Users in e2esdk access the API through authorized devices.

A device is the combination of a physical machine (laptop, mobile phone) and a storage context (localStorage for a browser).

For example, Firefox and Chrome both installed on the same Macbook are considered two different devices.

Devices are the entrypoint for authentication in e2esdk, as they provide the OPAQUE credentials to initiate a login flow.

Device management

The following device operations are available in e2esdk:

  • Enrolling a new device
  • Registering an enrolled device using a URI
  • Revoking devices

Device enrollment

A new device can be enrolled from a valid session on an already enrolled device.

This involves:

  • Creating an OPAQUE password (device secret)
  • Performing the OPAQUE registration flow to obtain an export key
  • Using that export key to wrap the main account key
  • Storing a Device entity in the database that contains:
    • The device ID (UUIDv4 generated by the database)
    • The OPAQUE server-side credentials (for mutual authentication)
    • The wrapped main key
    • An optional string label to identify the device
    • A pointer to the device that was used to enroll this one (for audits)

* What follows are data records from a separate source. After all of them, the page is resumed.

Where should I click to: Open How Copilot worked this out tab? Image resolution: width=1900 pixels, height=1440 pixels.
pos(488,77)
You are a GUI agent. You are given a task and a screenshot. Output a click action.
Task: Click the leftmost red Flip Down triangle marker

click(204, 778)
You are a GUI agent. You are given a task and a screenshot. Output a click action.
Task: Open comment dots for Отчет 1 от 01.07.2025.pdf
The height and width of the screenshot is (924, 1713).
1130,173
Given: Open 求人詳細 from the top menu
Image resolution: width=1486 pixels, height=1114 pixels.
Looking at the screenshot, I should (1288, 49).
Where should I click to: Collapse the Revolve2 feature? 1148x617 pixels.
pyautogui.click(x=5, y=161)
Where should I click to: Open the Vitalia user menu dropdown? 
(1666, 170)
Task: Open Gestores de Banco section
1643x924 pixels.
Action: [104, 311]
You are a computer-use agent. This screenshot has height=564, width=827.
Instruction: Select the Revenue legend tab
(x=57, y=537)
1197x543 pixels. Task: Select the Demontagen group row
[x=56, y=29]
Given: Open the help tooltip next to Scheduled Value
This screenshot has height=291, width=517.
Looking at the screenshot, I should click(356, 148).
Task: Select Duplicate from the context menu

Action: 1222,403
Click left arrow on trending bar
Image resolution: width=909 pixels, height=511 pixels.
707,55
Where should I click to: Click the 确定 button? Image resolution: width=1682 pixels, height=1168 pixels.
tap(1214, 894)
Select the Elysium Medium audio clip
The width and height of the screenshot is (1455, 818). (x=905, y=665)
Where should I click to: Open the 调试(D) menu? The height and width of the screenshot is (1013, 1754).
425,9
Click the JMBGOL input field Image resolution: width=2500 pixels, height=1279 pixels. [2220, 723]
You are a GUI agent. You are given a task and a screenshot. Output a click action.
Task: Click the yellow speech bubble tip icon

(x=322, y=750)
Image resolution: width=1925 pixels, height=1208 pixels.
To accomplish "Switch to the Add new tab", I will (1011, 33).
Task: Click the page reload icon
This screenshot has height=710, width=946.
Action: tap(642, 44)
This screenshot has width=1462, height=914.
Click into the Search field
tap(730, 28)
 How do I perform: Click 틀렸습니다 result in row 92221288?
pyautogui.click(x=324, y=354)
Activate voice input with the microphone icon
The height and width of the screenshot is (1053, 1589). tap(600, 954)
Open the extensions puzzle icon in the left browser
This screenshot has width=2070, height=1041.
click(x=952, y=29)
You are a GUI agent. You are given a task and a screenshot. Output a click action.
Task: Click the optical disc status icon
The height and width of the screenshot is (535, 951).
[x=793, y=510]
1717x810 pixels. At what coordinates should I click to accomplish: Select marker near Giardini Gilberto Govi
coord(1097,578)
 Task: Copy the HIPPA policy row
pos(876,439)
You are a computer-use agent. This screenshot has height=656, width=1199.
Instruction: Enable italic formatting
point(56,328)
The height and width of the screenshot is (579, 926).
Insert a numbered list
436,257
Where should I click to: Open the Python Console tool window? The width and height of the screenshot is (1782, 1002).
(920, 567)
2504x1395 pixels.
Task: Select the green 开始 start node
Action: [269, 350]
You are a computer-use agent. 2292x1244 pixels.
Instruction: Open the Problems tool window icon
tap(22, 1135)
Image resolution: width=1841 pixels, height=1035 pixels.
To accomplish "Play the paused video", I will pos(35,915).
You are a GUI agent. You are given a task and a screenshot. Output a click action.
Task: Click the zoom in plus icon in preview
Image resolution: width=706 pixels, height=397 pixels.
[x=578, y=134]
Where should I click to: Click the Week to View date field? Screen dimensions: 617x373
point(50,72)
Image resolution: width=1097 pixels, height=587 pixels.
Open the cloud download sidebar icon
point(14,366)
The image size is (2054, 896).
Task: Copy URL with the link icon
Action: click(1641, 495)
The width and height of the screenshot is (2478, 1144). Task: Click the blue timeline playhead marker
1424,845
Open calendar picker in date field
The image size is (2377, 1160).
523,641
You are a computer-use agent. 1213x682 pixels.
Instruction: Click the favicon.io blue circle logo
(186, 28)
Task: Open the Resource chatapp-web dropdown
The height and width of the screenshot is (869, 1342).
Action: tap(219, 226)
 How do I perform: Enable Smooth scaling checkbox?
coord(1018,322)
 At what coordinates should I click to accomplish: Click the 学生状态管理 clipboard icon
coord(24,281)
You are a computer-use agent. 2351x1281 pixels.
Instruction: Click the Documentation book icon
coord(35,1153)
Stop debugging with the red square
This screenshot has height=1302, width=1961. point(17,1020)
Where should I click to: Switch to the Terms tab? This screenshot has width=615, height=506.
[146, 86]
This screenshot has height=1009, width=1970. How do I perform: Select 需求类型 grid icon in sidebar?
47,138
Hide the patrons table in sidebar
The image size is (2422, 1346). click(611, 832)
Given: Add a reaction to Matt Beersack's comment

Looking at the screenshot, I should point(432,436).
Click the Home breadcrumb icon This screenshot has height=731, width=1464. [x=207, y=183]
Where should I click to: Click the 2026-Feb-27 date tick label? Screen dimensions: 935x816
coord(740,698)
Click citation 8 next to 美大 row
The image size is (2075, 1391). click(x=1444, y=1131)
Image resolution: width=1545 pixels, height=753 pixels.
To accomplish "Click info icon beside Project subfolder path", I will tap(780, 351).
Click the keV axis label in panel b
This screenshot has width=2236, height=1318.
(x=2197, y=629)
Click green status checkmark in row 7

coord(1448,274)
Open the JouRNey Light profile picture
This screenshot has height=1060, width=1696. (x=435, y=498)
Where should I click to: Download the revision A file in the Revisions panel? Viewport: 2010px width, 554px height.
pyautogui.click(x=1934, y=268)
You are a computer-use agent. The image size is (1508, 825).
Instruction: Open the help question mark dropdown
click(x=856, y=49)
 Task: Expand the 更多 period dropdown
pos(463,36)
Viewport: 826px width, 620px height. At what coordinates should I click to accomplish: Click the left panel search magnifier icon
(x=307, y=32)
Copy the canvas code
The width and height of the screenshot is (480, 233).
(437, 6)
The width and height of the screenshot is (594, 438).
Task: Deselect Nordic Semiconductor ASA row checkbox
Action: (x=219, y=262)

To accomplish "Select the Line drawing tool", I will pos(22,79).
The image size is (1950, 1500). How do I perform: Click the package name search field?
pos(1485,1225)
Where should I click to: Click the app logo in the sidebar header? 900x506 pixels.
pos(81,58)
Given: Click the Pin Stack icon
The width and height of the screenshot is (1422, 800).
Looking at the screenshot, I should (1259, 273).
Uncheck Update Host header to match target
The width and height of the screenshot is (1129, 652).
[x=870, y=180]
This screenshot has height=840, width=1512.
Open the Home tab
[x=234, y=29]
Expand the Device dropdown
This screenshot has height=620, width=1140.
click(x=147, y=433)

Once the database entity has been saved, the source device can then produce a device registration URI, containing the following information:

  • The user ID whom the device belongs to
  • The device ID (returned from the database)
  • The device secret for OPAQUE authentication

That URI should then be transmitted securely to the device to register. The use of an offline channel (like a QR code) is strongly recommended.

Recovery

A device dedicated to account recovery can be created, for which the registration URI can be stored offline (eg: printed on a piece of paper and kept in a safe), or backed up in a secure store (eg: a password manager).

If access to all the other devices are lost, this recovery device can be used to gain access to the account, revoke the lost devices and provision new ones.

Device labels

To identify devices, an optional string label can be passed at enrollment time.

This label is encrypted with an account-level key, derived from the keychain base key, in order for any device to decrypt any other device's label.

Initial registration

Since we need an enrolled device to enroll a new device, the initial signup operation performs both the identity registration and an initial device registration for the calling device.